** LISTED RECORDS follows **
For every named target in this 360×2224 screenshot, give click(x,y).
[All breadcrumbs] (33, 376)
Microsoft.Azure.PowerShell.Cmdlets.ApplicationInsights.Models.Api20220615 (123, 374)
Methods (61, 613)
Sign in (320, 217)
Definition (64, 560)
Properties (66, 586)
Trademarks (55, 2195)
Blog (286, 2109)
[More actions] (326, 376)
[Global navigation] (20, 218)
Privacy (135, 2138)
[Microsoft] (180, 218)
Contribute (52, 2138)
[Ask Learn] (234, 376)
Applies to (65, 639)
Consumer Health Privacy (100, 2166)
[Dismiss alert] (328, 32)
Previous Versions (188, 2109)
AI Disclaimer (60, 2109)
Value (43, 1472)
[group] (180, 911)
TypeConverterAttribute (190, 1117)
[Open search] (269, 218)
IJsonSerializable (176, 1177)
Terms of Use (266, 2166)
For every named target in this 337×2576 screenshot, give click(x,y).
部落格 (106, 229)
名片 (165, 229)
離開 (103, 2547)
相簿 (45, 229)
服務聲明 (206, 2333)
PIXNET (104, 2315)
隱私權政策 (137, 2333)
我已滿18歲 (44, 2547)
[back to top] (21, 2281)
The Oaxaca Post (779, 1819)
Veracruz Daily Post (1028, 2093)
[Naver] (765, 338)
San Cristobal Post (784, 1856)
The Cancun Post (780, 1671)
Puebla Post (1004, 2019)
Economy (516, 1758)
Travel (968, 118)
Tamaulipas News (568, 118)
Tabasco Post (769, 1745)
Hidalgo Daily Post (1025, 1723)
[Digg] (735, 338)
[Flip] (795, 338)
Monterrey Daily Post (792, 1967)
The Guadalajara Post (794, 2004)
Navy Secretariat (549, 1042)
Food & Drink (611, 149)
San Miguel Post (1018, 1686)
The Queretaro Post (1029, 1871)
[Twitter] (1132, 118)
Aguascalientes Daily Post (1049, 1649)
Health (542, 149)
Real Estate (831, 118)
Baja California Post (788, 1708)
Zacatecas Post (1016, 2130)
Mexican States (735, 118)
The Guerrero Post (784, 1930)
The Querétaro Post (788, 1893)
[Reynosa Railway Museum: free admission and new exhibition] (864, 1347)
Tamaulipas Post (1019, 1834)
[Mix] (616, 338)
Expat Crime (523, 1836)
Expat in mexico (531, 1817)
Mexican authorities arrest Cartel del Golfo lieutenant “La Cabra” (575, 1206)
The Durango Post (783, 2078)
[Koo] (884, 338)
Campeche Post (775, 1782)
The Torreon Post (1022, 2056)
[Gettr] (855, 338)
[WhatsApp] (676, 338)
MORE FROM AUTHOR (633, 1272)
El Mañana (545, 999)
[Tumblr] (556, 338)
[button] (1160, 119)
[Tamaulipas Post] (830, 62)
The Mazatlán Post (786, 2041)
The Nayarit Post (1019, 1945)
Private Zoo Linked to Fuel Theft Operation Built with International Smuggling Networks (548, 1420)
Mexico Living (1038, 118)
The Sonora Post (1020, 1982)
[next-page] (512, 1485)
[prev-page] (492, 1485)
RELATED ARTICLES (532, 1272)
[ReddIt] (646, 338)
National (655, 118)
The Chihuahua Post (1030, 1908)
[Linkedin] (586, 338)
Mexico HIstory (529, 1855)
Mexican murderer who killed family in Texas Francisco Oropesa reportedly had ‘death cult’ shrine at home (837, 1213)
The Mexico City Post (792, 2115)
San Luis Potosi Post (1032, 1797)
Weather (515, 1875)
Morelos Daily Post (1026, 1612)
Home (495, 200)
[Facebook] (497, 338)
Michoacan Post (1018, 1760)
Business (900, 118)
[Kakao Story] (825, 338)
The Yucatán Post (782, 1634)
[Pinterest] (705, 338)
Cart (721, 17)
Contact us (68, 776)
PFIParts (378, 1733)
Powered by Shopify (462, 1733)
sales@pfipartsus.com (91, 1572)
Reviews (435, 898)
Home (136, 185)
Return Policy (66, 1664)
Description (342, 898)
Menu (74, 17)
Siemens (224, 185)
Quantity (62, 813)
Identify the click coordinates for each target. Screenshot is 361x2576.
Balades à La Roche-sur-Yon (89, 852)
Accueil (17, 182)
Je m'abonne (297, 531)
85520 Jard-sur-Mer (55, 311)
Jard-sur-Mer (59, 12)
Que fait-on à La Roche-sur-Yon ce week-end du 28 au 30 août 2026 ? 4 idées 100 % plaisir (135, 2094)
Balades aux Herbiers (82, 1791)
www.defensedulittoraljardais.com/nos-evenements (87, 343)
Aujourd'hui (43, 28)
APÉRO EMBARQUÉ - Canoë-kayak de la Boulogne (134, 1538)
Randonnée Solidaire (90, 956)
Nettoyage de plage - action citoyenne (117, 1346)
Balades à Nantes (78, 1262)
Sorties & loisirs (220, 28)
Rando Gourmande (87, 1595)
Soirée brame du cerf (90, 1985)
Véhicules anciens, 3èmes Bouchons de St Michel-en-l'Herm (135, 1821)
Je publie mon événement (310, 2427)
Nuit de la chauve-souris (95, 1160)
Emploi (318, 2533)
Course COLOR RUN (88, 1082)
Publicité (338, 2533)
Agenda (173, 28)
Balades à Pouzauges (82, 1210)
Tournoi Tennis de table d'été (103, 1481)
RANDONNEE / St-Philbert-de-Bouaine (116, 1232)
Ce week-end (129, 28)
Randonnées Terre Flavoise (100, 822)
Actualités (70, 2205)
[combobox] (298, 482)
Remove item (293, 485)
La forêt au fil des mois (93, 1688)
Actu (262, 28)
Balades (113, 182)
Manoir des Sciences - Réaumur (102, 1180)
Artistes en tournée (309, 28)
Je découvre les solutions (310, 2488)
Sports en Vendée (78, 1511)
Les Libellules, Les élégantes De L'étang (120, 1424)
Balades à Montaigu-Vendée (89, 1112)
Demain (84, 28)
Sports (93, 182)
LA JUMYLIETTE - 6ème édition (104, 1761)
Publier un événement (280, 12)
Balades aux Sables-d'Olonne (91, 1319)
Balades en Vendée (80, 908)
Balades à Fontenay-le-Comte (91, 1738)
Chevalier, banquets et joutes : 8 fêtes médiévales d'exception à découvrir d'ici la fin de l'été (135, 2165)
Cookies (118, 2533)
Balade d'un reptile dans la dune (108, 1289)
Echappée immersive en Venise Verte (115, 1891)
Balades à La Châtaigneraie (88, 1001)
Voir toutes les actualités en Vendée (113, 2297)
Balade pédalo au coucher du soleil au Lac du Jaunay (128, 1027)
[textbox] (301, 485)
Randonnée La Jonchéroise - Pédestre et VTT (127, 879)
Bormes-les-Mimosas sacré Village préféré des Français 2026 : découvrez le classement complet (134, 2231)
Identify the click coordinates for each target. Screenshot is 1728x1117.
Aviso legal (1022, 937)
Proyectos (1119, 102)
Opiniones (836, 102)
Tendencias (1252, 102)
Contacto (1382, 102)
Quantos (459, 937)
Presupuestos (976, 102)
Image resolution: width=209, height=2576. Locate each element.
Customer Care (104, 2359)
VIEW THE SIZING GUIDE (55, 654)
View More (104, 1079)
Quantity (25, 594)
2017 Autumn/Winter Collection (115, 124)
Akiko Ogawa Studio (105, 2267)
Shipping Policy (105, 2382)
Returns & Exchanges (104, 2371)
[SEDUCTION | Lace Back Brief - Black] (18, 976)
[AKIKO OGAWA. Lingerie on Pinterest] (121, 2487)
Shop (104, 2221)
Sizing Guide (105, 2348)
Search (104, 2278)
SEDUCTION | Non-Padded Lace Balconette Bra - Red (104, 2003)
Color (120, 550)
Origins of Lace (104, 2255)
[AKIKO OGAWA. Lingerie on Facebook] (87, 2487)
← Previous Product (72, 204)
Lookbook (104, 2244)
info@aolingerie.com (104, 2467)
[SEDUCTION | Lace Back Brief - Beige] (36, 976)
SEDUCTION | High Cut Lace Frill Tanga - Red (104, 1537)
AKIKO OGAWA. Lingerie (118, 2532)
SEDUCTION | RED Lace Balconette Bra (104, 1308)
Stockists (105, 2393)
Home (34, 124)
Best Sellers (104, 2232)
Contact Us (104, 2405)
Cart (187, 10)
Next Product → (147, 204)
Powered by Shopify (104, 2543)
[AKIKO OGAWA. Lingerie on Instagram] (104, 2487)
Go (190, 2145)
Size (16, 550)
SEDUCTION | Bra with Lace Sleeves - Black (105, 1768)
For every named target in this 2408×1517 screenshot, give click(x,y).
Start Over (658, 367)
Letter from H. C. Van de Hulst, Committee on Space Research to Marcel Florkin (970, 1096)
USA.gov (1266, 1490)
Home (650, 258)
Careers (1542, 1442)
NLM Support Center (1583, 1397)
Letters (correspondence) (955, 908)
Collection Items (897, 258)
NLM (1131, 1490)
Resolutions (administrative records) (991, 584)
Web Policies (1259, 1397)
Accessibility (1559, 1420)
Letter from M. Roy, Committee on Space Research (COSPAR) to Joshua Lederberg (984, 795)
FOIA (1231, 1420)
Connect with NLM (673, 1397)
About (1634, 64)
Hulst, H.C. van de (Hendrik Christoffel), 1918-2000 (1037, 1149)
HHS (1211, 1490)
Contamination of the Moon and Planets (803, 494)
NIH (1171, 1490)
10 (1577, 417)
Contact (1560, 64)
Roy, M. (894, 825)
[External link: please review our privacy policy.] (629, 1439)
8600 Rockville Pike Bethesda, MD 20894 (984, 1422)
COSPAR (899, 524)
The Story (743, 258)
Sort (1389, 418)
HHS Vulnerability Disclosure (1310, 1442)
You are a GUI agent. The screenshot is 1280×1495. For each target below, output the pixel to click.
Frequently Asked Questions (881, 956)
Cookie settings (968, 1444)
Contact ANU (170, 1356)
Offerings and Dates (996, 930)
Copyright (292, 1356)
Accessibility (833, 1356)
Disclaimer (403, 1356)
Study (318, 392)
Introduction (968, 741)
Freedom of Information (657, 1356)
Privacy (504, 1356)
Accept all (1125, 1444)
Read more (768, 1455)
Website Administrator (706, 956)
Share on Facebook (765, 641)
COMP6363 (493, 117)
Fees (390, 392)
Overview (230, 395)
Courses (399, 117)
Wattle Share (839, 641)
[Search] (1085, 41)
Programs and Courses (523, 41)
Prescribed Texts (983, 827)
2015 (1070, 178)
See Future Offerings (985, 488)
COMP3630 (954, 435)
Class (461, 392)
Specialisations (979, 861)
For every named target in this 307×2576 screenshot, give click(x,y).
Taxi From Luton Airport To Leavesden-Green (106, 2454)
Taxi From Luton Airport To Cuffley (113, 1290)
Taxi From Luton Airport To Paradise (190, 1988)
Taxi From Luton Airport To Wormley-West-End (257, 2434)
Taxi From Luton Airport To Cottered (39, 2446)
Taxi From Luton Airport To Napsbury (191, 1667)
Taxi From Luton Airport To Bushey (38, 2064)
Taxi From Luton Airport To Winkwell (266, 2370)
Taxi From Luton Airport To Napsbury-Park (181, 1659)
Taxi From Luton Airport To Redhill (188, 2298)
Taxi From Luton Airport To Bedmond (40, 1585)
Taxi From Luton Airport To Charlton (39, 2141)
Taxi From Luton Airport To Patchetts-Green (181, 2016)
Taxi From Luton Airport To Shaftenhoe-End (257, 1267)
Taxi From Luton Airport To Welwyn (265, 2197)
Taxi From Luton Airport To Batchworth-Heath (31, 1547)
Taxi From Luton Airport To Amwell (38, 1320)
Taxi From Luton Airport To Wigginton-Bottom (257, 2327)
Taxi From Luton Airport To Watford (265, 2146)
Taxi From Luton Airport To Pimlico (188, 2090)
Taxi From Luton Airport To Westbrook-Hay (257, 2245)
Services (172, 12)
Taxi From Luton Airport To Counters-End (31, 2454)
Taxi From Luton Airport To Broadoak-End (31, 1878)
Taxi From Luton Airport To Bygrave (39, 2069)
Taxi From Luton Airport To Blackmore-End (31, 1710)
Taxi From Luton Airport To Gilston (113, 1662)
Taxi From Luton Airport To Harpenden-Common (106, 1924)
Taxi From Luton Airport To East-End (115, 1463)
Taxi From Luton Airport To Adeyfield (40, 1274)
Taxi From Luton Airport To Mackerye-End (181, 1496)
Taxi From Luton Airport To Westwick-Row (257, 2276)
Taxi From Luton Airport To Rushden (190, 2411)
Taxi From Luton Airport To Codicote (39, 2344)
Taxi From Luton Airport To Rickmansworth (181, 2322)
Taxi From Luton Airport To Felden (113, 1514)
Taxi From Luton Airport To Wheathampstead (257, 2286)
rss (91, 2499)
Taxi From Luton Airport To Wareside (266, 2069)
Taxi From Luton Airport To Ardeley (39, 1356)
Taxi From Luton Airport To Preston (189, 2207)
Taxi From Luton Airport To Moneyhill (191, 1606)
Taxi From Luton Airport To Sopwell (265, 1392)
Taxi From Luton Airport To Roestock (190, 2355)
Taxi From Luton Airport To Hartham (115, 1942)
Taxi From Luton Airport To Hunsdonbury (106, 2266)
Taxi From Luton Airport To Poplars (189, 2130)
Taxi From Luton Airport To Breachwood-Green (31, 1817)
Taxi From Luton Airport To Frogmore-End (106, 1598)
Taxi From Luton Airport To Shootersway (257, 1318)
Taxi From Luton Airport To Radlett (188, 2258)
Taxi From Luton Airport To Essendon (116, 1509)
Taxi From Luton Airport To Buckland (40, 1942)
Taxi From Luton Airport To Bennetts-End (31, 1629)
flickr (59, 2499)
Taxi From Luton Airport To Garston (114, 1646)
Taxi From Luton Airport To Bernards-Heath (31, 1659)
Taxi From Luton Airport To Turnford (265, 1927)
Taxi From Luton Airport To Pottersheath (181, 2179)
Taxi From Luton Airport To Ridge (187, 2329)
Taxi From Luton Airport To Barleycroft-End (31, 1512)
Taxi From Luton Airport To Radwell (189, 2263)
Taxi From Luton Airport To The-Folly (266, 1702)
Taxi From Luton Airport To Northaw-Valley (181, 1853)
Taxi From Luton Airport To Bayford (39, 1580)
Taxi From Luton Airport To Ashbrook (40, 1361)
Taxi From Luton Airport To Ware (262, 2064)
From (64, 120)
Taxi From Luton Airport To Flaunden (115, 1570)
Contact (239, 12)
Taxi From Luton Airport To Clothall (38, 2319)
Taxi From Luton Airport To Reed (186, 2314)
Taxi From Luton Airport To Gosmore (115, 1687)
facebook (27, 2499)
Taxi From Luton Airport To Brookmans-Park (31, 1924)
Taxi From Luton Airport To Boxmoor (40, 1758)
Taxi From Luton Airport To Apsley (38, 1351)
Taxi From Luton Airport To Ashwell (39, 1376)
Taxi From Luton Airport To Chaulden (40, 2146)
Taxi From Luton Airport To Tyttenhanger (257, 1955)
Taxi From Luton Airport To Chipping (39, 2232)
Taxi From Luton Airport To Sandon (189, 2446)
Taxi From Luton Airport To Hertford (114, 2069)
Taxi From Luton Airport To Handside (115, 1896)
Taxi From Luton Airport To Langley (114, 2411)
** End of LISTED RECORDS **
- DIRECTIONS: Using the data above, extract exactly the lines from the one that holds "Balades à Pouzauges (82, 1210)" to the one that holds "Image resolution: width=209, height=2576.", both ends included, and no others.

- ANSWER FOR THIS EXERCISE:
Balades à Pouzauges (82, 1210)
Tournoi Tennis de table d'été (103, 1481)
RANDONNEE / St-Philbert-de-Bouaine (116, 1232)
Ce week-end (129, 28)
Randonnées Terre Flavoise (100, 822)
Actualités (70, 2205)
[combobox] (298, 482)
Remove item (293, 485)
La forêt au fil des mois (93, 1688)
Actu (262, 28)
Balades (113, 182)
Manoir des Sciences - Réaumur (102, 1180)
Artistes en tournée (309, 28)
Je découvre les solutions (310, 2488)
Sports en Vendée (78, 1511)
Les Libellules, Les élégantes De L'étang (120, 1424)
Balades à Montaigu-Vendée (89, 1112)
Demain (84, 28)
Sports (93, 182)
LA JUMYLIETTE - 6ème édition (104, 1761)
Publier un événement (280, 12)
Balades aux Sables-d'Olonne (91, 1319)
Balades en Vendée (80, 908)
Balades à Fontenay-le-Comte (91, 1738)
Chevalier, banquets et joutes : 8 fêtes médiévales d'exception à découvrir d'ici la fin de l'été (135, 2165)
Cookies (118, 2533)
Balade d'un reptile dans la dune (108, 1289)
Echappée immersive en Venise Verte (115, 1891)
Balades à La Châtaigneraie (88, 1001)
Voir toutes les actualités en Vendée (113, 2297)
Balade pédalo au coucher du soleil au Lac du Jaunay (128, 1027)
[textbox] (301, 485)
Randonnée La Jonchéroise - Pédestre et VTT (127, 879)
Bormes-les-Mimosas sacré Village préféré des Français 2026 : découvrez le classement complet (134, 2231)
Identify the click coordinates for each target. Screenshot is 1728x1117.
Aviso legal (1022, 937)
Proyectos (1119, 102)
Opiniones (836, 102)
Tendencias (1252, 102)
Contacto (1382, 102)
Quantos (459, 937)
Presupuestos (976, 102)
Image resolution: width=209, height=2576. Locate each element.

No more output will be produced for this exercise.